[Excerpt to read]
"""
The seemingly impossible is possible thanks to cloud computing, meaning key elements of the device, called Shadow, are online, says the Paris-based firm Blade.
Blade’s marketing director Yannis Weinbach said: “Instead of having all the elements of a computer under your desk, they are stored in a secure data centre. It gives you the equivalent of a computer worth €1,500.”
Shadow users access the service via the internet and cloud with an app (or using a small desktop box) on any smartphone, tablet or screen and any keyboard and mouse via a wired connection, Wifi or 4G. The technology then transmits a perfect image, up to 4K, to the user’s device.
Mr Weinbach said: “The advantage is that it gives total freedom of use.
“You do not need to worry about the contents because we take care of those. If something goes wrong, we fix it. It will never be out of date as we constantly update different elements.
"""
[Task requirements]
• 1. In the passage about Shadow, which Paris-based firm makes the device?
• 2. Repeat the passage about Shadow word for word between "Shadow users access" and "freedom of use.", inclusive.
• 3. Carry on the passage about Shadow, picking up after its last sentence.

[Data excerpt]
"""
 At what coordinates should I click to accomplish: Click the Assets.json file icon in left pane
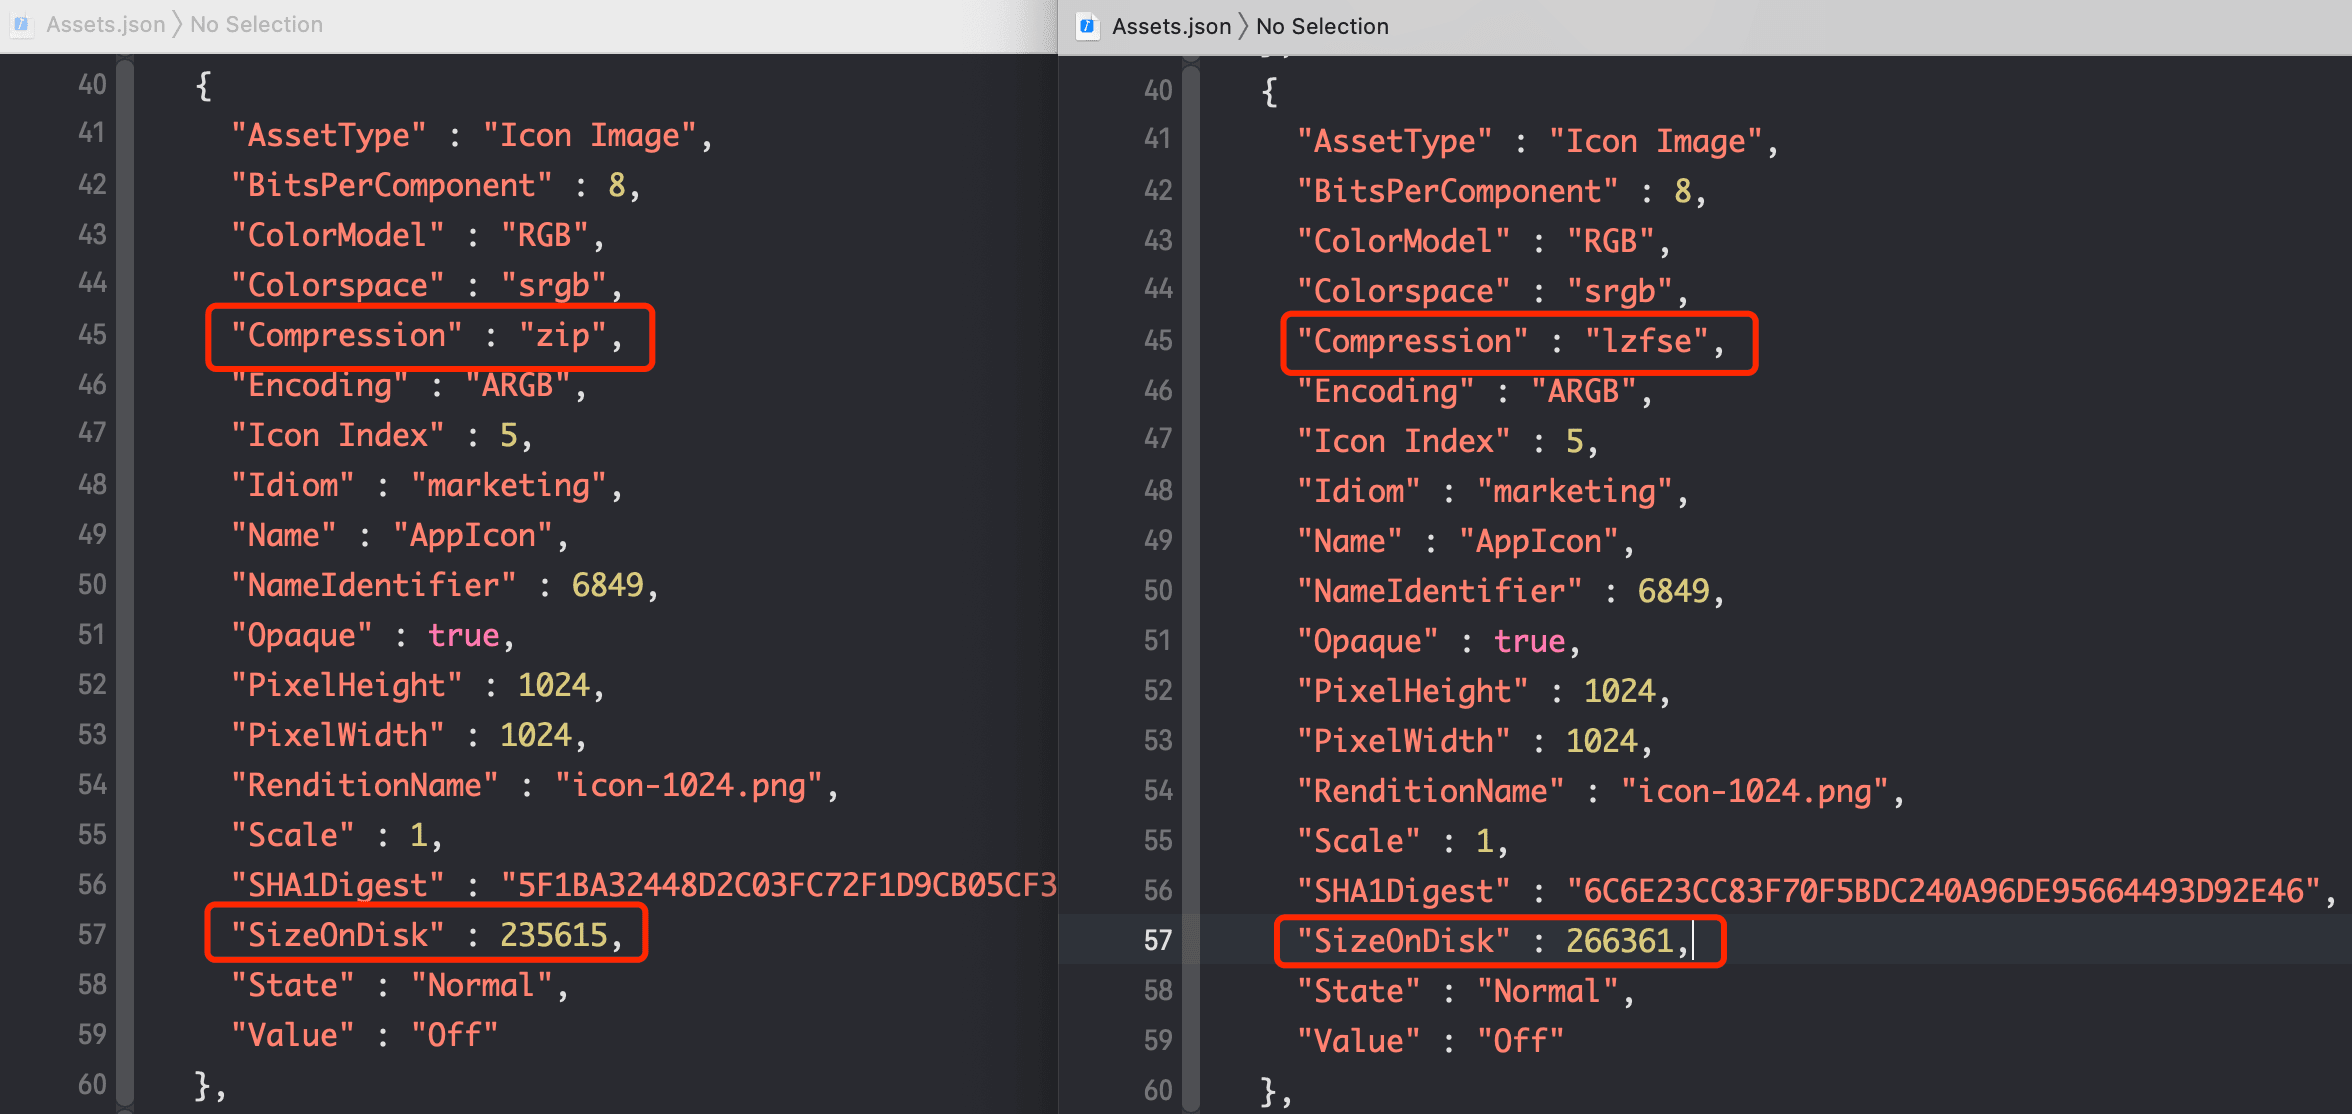point(21,24)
"""
[Exercise answers]
• 1. Blade

• 2.
Shadow users access the service via the internet and cloud with an app (or using a small desktop box) on any smartphone, tablet or screen and any keyboard and mouse via a wired connection, Wifi or 4G. The technology then transmits a perfect image, up to 4K, to the user’s device.
Mr Weinbach said: “The advantage is that it gives total freedom of use.

• 3.
“Within a couple of clicks you can get to any part of the computer you wish to use, whether to play a game, access files, or use software like Photoshop and you will be able to do that on the device of your choice.”
Launched in November, it has 18,000 people signed up so far in western Europe and California and hopes to spread throughout the US this year to reach 100,000 customers.
The company wants to “free users from the constraints of physical PC hardware and give them what they want and need: access to a powerful, secure, top-of-the-line Windows 10 computer anytime, anywhere and on any device”.
It needs a 15Mb/second internet connection, which will be a challenge for many in rural France, but Blade is testing a system using 5MB/second.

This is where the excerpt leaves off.